Each of the records below must be reproduced exactly.

---+---

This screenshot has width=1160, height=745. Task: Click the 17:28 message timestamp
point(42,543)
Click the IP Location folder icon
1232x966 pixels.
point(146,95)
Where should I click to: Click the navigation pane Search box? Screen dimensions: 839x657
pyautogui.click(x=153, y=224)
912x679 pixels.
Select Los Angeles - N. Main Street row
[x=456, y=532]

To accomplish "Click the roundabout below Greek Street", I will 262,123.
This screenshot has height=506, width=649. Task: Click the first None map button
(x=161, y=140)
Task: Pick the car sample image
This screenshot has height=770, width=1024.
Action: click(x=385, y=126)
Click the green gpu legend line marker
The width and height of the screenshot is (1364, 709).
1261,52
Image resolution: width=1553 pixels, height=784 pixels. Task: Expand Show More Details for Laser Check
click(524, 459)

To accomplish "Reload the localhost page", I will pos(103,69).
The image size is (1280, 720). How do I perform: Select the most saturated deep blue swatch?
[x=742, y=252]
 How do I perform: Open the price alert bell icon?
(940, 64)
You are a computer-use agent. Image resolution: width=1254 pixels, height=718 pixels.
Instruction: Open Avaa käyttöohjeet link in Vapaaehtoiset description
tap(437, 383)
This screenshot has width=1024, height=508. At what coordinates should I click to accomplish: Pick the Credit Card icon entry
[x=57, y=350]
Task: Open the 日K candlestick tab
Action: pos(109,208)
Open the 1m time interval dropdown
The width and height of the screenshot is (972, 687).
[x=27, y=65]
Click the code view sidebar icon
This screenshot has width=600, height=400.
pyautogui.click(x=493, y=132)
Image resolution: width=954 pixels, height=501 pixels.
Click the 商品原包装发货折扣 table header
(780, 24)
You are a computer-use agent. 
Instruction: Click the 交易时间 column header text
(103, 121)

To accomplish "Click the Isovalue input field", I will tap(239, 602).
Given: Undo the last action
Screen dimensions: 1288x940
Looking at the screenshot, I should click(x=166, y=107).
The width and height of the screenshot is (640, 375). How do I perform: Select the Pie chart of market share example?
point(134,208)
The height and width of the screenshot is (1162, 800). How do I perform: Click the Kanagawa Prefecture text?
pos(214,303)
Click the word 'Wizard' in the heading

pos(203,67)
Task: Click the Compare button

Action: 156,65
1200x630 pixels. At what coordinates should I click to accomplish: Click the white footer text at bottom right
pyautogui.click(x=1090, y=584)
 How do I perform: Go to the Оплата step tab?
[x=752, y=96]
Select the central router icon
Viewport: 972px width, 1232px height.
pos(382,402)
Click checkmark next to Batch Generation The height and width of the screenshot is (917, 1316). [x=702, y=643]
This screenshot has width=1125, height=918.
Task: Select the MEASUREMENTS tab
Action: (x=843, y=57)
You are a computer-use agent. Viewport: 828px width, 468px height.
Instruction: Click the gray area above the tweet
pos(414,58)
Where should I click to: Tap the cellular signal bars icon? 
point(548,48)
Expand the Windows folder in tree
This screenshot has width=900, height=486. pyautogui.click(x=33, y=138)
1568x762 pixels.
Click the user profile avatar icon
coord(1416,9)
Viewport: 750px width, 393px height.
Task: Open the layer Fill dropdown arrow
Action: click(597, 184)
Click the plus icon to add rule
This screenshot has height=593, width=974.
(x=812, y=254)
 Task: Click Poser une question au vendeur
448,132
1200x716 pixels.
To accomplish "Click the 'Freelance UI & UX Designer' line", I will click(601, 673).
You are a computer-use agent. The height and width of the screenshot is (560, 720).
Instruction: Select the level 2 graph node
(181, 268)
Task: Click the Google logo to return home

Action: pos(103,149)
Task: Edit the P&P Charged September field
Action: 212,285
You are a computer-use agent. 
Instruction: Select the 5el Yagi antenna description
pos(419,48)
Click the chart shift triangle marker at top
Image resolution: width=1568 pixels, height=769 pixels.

---+---

ANSWER =
This screenshot has width=1160, height=745. Task: Click the 17:28 message timestamp
point(42,543)
Click the IP Location folder icon
1232x966 pixels.
point(146,95)
Where should I click to: Click the navigation pane Search box? Screen dimensions: 839x657
pyautogui.click(x=153, y=224)
912x679 pixels.
Select Los Angeles - N. Main Street row
[x=456, y=532]

To accomplish "Click the roundabout below Greek Street", I will 262,123.
This screenshot has height=506, width=649. Task: Click the first None map button
(x=161, y=140)
Task: Pick the car sample image
This screenshot has height=770, width=1024.
Action: click(x=385, y=126)
Click the green gpu legend line marker
The width and height of the screenshot is (1364, 709).
1261,52
Image resolution: width=1553 pixels, height=784 pixels. Task: Expand Show More Details for Laser Check
click(524, 459)

To accomplish "Reload the localhost page", I will pos(103,69).
The image size is (1280, 720). How do I perform: Select the most saturated deep blue swatch?
[x=742, y=252]
 How do I perform: Open the price alert bell icon?
(940, 64)
You are a computer-use agent. Image resolution: width=1254 pixels, height=718 pixels.
Instruction: Open Avaa käyttöohjeet link in Vapaaehtoiset description
tap(437, 383)
This screenshot has width=1024, height=508. At what coordinates should I click to accomplish: Pick the Credit Card icon entry
[x=57, y=350]
Task: Open the 日K candlestick tab
Action: pos(109,208)
Open the 1m time interval dropdown
The width and height of the screenshot is (972, 687).
[x=27, y=65]
Click the code view sidebar icon
This screenshot has width=600, height=400.
pyautogui.click(x=493, y=132)
Image resolution: width=954 pixels, height=501 pixels.
Click the 商品原包装发货折扣 table header
(780, 24)
You are a computer-use agent. 
Instruction: Click the 交易时间 column header text
(103, 121)

To accomplish "Click the Isovalue input field", I will tap(239, 602).
Given: Undo the last action
Screen dimensions: 1288x940
Looking at the screenshot, I should click(x=166, y=107).
The width and height of the screenshot is (640, 375). How do I perform: Select the Pie chart of market share example?
point(134,208)
The height and width of the screenshot is (1162, 800). How do I perform: Click the Kanagawa Prefecture text?
pos(214,303)
Click the word 'Wizard' in the heading

pos(203,67)
Task: Click the Compare button

Action: 156,65
1200x630 pixels. At what coordinates should I click to accomplish: Click the white footer text at bottom right
pyautogui.click(x=1090, y=584)
 How do I perform: Go to the Оплата step tab?
[x=752, y=96]
Select the central router icon
Viewport: 972px width, 1232px height.
pos(382,402)
Click checkmark next to Batch Generation The height and width of the screenshot is (917, 1316). [x=702, y=643]
This screenshot has width=1125, height=918.
Task: Select the MEASUREMENTS tab
Action: (x=843, y=57)
You are a computer-use agent. Viewport: 828px width, 468px height.
Instruction: Click the gray area above the tweet
pos(414,58)
Where should I click to: Tap the cellular signal bars icon? 
point(548,48)
Expand the Windows folder in tree
This screenshot has width=900, height=486. pyautogui.click(x=33, y=138)
1568x762 pixels.
Click the user profile avatar icon
coord(1416,9)
Viewport: 750px width, 393px height.
Task: Open the layer Fill dropdown arrow
Action: click(597, 184)
Click the plus icon to add rule
This screenshot has height=593, width=974.
(x=812, y=254)
 Task: Click Poser une question au vendeur
448,132
1200x716 pixels.
To accomplish "Click the 'Freelance UI & UX Designer' line", I will click(601, 673).
You are a computer-use agent. The height and width of the screenshot is (560, 720).
Instruction: Select the level 2 graph node
(181, 268)
Task: Click the Google logo to return home

Action: pos(103,149)
Task: Edit the P&P Charged September field
Action: 212,285
You are a computer-use agent. 
Instruction: Select the 5el Yagi antenna description
pos(419,48)
Click the chart shift triangle marker at top
Image resolution: width=1568 pixels, height=769 pixels.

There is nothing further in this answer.